* **WORK TO BE COMPLETED**
Reproduce every one of the items below word for word, keeping each line as it stands.

▬▬▬

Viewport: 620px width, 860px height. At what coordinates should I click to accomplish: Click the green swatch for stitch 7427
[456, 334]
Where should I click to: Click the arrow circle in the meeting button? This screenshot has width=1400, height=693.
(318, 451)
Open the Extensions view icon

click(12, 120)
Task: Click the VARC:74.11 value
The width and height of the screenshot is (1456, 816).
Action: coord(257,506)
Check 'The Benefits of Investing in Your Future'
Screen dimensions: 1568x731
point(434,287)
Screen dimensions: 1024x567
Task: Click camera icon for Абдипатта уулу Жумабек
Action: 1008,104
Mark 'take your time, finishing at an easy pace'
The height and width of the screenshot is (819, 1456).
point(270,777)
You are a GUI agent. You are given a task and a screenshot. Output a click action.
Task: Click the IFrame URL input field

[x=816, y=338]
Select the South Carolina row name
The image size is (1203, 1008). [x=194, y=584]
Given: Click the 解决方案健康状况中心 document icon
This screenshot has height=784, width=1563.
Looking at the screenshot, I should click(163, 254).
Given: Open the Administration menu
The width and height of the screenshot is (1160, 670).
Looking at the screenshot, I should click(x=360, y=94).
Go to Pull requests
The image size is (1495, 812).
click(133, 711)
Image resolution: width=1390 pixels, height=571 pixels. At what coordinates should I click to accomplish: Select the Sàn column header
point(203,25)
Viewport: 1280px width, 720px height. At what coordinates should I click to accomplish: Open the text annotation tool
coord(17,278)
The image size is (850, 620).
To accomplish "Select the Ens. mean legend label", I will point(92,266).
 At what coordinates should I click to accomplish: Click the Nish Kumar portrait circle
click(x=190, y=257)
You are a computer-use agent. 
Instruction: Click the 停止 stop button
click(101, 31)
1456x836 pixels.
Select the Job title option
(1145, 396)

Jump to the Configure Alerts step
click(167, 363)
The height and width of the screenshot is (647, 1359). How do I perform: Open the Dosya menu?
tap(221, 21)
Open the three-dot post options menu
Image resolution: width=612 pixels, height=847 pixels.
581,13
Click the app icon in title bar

▬▬▬

* **RIGHT ANSWER**
Viewport: 620px width, 860px height. At what coordinates should I click to accomplish: Click the green swatch for stitch 7427
[456, 334]
Where should I click to: Click the arrow circle in the meeting button? This screenshot has width=1400, height=693.
(318, 451)
Open the Extensions view icon

click(12, 120)
Task: Click the VARC:74.11 value
The width and height of the screenshot is (1456, 816).
Action: coord(257,506)
Check 'The Benefits of Investing in Your Future'
Screen dimensions: 1568x731
point(434,287)
Screen dimensions: 1024x567
Task: Click camera icon for Абдипатта уулу Жумабек
Action: 1008,104
Mark 'take your time, finishing at an easy pace'
The height and width of the screenshot is (819, 1456).
point(270,777)
You are a GUI agent. You are given a task and a screenshot. Output a click action.
Task: Click the IFrame URL input field

[x=816, y=338]
Select the South Carolina row name
The image size is (1203, 1008). [x=194, y=584]
Given: Click the 解决方案健康状况中心 document icon
This screenshot has height=784, width=1563.
Looking at the screenshot, I should click(163, 254).
Given: Open the Administration menu
The width and height of the screenshot is (1160, 670).
Looking at the screenshot, I should click(x=360, y=94).
Go to Pull requests
The image size is (1495, 812).
click(133, 711)
Image resolution: width=1390 pixels, height=571 pixels. At what coordinates should I click to accomplish: Select the Sàn column header
point(203,25)
Viewport: 1280px width, 720px height. At what coordinates should I click to accomplish: Open the text annotation tool
coord(17,278)
The image size is (850, 620).
To accomplish "Select the Ens. mean legend label", I will point(92,266).
 At what coordinates should I click to accomplish: Click the Nish Kumar portrait circle
click(x=190, y=257)
You are a computer-use agent. 
Instruction: Click the 停止 stop button
click(101, 31)
1456x836 pixels.
Select the Job title option
(1145, 396)

Jump to the Configure Alerts step
click(167, 363)
The height and width of the screenshot is (647, 1359). How do I perform: Open the Dosya menu?
tap(221, 21)
Open the three-dot post options menu
Image resolution: width=612 pixels, height=847 pixels.
581,13
Click the app icon in title bar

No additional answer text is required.